As semiconductor technologies have continued to scale according to Moores Law, complexity, power consumption, and energy dissipation have become first-order considerations in microprocessor design. In processors that issue instructions out-of-order, store-load forwarding is a source of significant complexity and energy dissipation. To decrease the complexity and improve the energy efficiency of store-load forwarding, this thesis proposes the forwarding cache (FC), an address-indexed, set-associative alternative to the age-indexed, fully associative store queue (SQ). The SQ is a content-addressable memory (CAM) that holds in-flight stores in program order.
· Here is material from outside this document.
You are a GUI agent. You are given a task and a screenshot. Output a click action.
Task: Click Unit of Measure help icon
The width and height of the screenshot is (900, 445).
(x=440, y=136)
Because the SQ is age-indexed, a loads address may match one or more stores located anywhere in the SQ. Thus, the SQ search is fully associative and priority-encoded. In todays wide-issue processors, the SQ is large (24 to 32 entries), multiported (to accommodate the issue of multiple loads in a single cycle), and fast (no slower than an L1 data cache hit). The energy and complexity required to perform a fast search in a highly associative, multiported CAM are substantial. The contributions of this work are as follows. First, this thesis shows empirically that address multiversioning and the accompanying age-ordered, priority-encoded search are rarely necessary to perform store-load forwarding correctly. While others have observed the same empirical result on a particular processor configuration using a particular load speculation policy, this thesis extends the analysis to a broad variety of processors using several load speculation policies. Second, this thesis proposes the forwarding cache (FC), an address-indexed, set-associative cache that performs store-load forwarding. Third, this thesis investigates the sensitivity of the FCs performance and energy dissipation to several design parameters, including size, associativity, number of banks, and number of ports. The results show that a small, simple, set-associative FC performs comparably to the complex, fully associative SQ on both control-intensive and scientific workloads, while dissipating nearly ten times less energy than the SQ.